The scientists detected OPEs in all the samples, ranging in concentration from 159-4658 pg per g dry sediment, higher than DDT levels noted in earlier research on arctic sediment. The samples that Ma took from the central Arctic Ocean posted the highest average amounts of OPEs in the study. “These concentrations of OPEs are 5 to 10 times higher than the levels of PBDEs that we found, suggesting that OPEs are just as prone to long-range transport as PBDEs are,” Ma says. She speculates that by adsorbing to solid particles in air, OPEs hitch a free ride to the Arctic, shielded from destruction by sunlight. Her shipmates who detected flame retardants in the arctic air also found OPEs at higher levels than PBDE concentrations on air particles. Taken together, the evidence suggests that OPEs are more efficiently transported to arctic sediments than PBDEs.

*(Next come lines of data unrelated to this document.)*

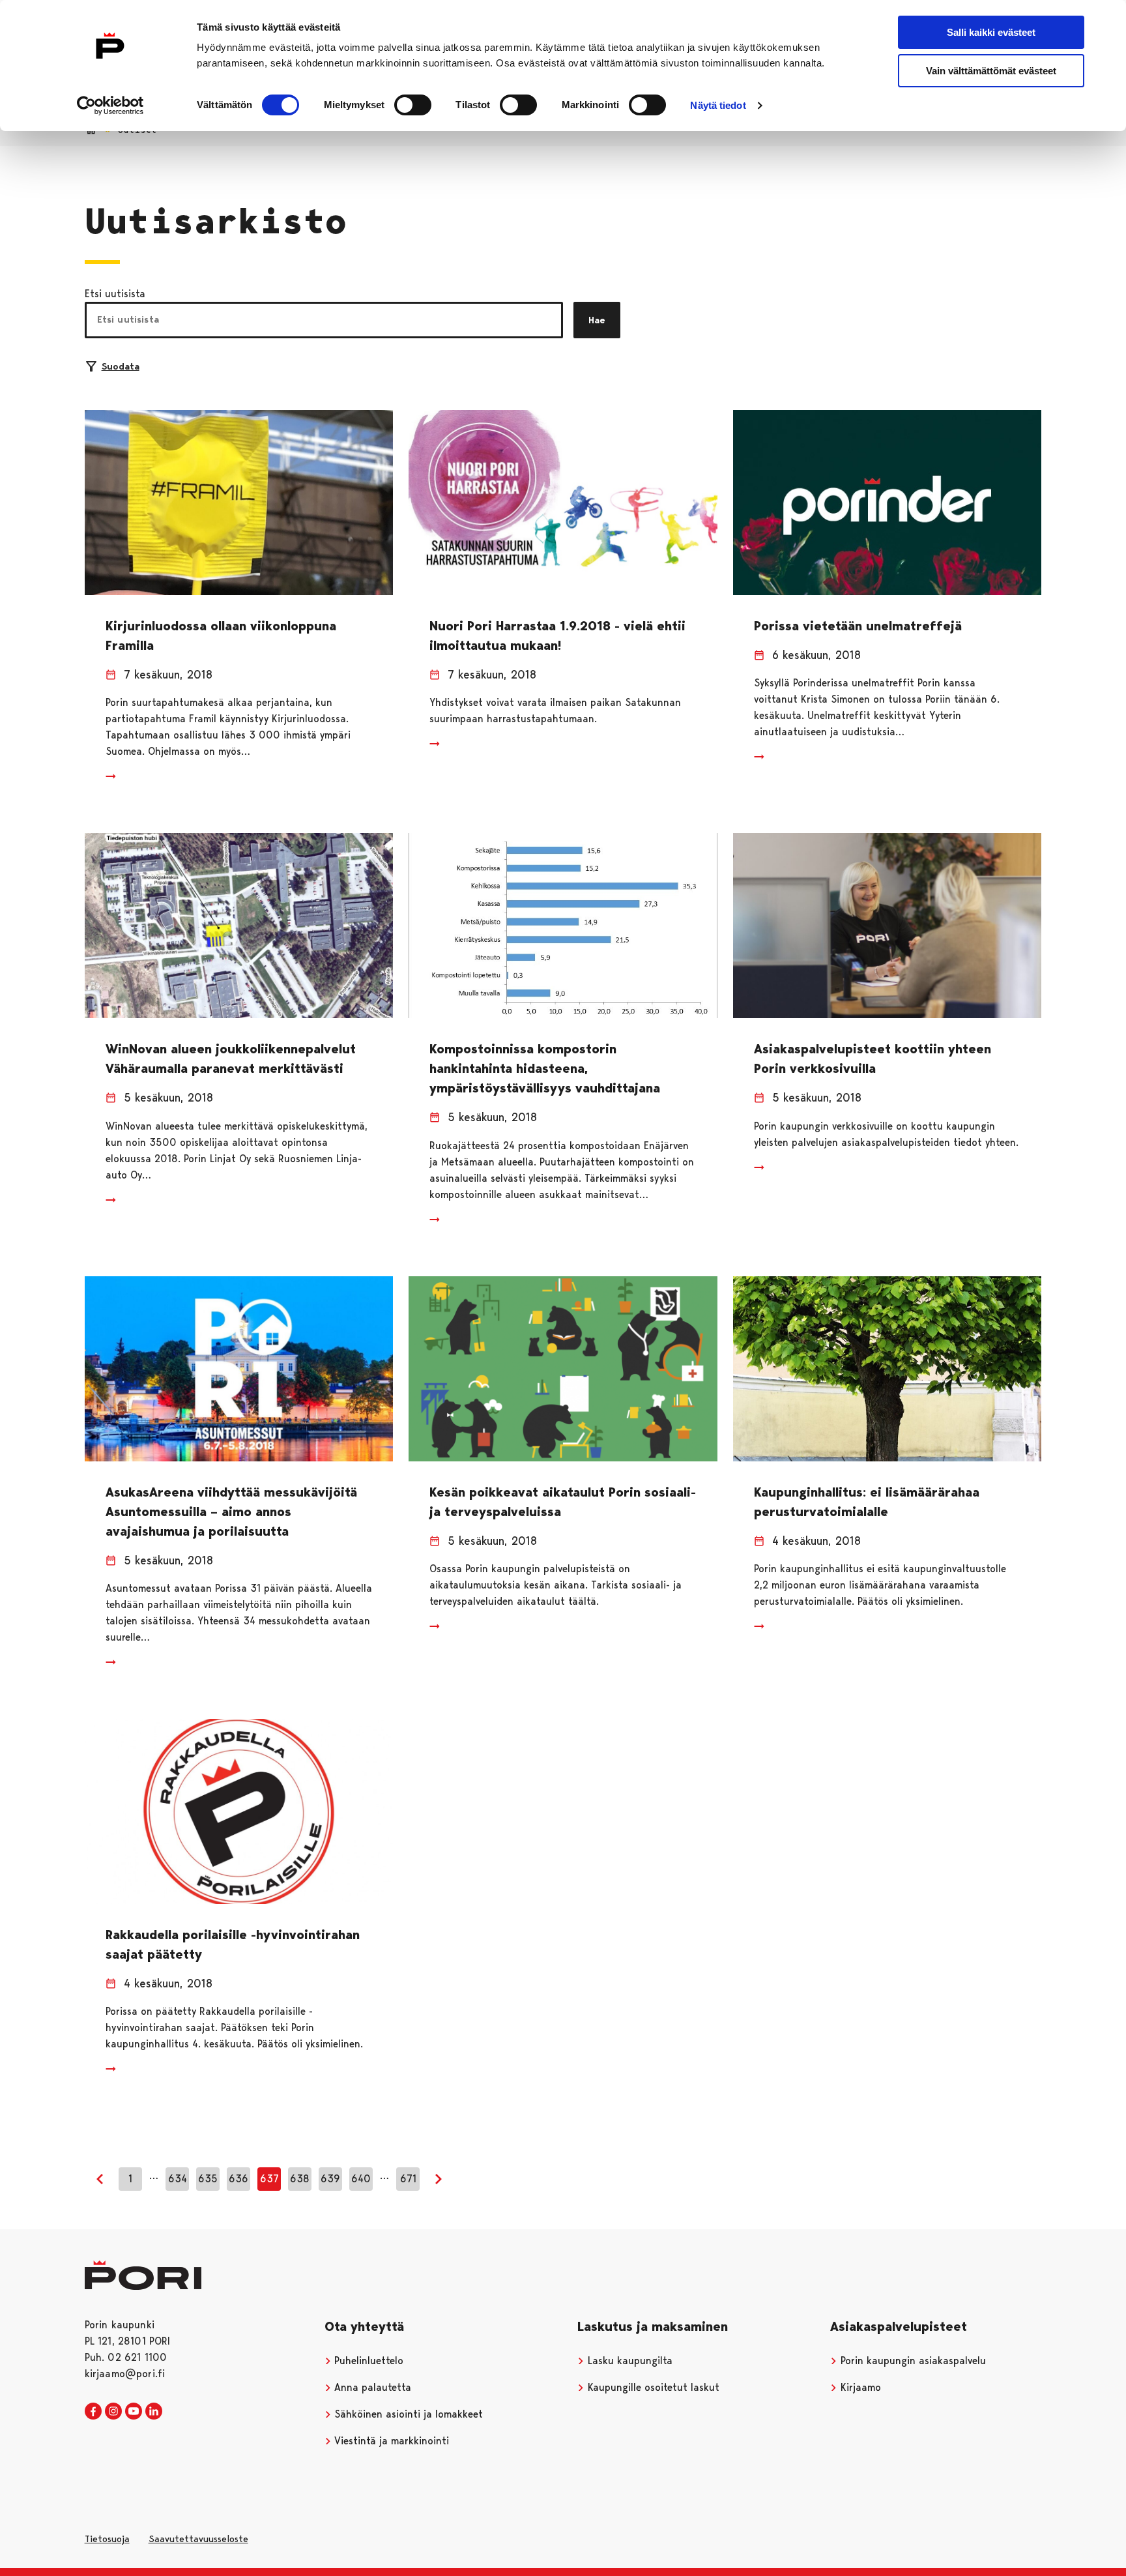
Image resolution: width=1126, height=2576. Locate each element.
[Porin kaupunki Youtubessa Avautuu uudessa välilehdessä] (133, 2412)
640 (361, 2179)
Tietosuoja (107, 2539)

“This study contributes to a wider view of long-range atmospheric transport than found in the Stockholm Convention,” says Roland Kallenborn, an environmental chemist at the Norwegian University of Life Sciences. OPEs are not classic POPs because on their own they have a short half-life and easily degrade in sunlight. But nonetheless they make their way to remote arctic sediments, raising the question whether the Stockholm convention’s way of evaluating chemicals’ long-range transport should be changed to account for other ways of transport besides just the pure chemical moving on its own, he concludes.
CORRECTION: This story was updated on April 6, 2017, to reflect that organophosphate esters are flame retardants, not fire retardants.